# Opening of the New Rooms and Barbeque



## leptophis (May 24, 2007)

We are pleased to open on the 5th May, the Reptile Zone's three new rooms. Comprising of a Monitor Room, a Chameleon Room and Nocturnal Room which will house ainly Emerald Tree Boas and Green Tree Pythons. We are also holding a Barbeque for visitors on this day and will provide soft drinks for everyone who is coming. Doors will open at 11am, our venomous room will also be open for viewing on this particular day. As we are providing food we ask that people email [email protected] in order to provide food for everyone coming. All families are welcome. Directions can be found on the website, www.reptile-zone.co.uk , we look for to having you along for some fun, chat and good food. So please email if you have any queries.


----------



## Philcw (Feb 7, 2008)

Your website link redirects me back to the RFUK home page.



Phil


----------



## Athravan (Dec 28, 2006)

Reptile Zone is the correct link (need to put the http part on or it doesn't redirect properly)

Good luck with the expansion


----------



## Philcw (Feb 7, 2008)

Athravan said:


> Reptile Zone is the correct link (need to put the http part on or it doesn't redirect properly)
> 
> Good luck with the expansion


Thats the one



Phil


----------



## beege_3 (May 20, 2005)

Good luck with the opening, the new rooms sound great!!!


----------



## Moshpitviper (Oct 21, 2005)

Expect me there dude.


----------



## piehunter (Jul 10, 2007)

Will you have the green tree monitors on show that day? (im presuming you have some, going by the picture on yr website?)
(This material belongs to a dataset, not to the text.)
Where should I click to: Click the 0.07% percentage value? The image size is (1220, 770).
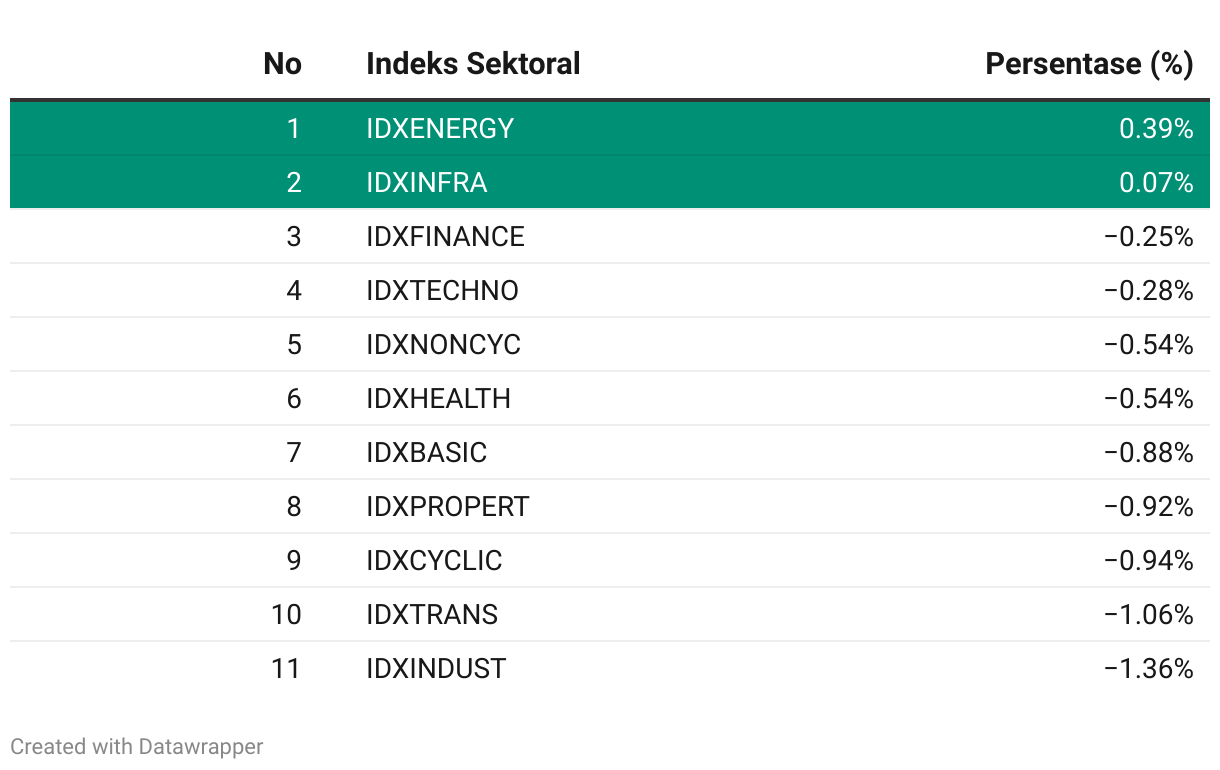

If you have, i might just have to trundle over specially, as ive never seen any :flrt:


----------



## WeThePeople (Jul 8, 2007)

I thought RFUK members/mods werent welcome there? I seem to remember last time a trip their was organised they where told no to bother popping in because they wouldnt be made welcome?


----------



## Nerys (Apr 18, 2005)

they would hardly put it on here, if RFUK members were not welcomed would they..

i heard all about the rfuk mods tour.. mostly from the perspective of the shops they went to..

did make me chuckle i have to say.. but anyway, moving swiftly on..

we'll be there, rory and i, and no doubt there will be a skunk about too if anyone wants a chance to meet one / have a cuddle with one/ have a pic taken with one..

reptile zones BBQ's are always a good laugh and a good day out with like minded people in good surroundings.. 

i think there are pics on rfuk from some of the BBQ's last year

Nerys


----------



## MSL (Jul 30, 2007)

I would love to come but a tad too far...Good Luck!


----------



## Snakes r grreat (Aug 21, 2006)

Nerys said:


> they would hardly put it on here, if RFUK members were not welcomed would they..
> 
> i heard all about the rfuk mods tour.. mostly from the perspective of the shops they went to..
> 
> did make me chuckle i have to say.. but anyway, moving swiftly on..


Nerys, i really dont know why you dont just come out and say what you want to. Pete has made it blatantly obvious most of the moderators from here are not welcome, yet he feels quite happy to use the place to advertise his shop. I dont actually have any issues with Pete, ive never met him, or been to the zone, i only know him from here. 

As for the 'mods tour', 3 moderators including myself went to Cardiff to pick up some snakes, all pre arranged, i was the driver. At the time of it being organised, i wasnt a mod, just a mere mortal like yourself. We invited anyone else who wanted to meet us in cardiff to come along. We stopped at 2 other reptile shops on the way, 1 we were invited to, 1 we stopped of at as we were passing. 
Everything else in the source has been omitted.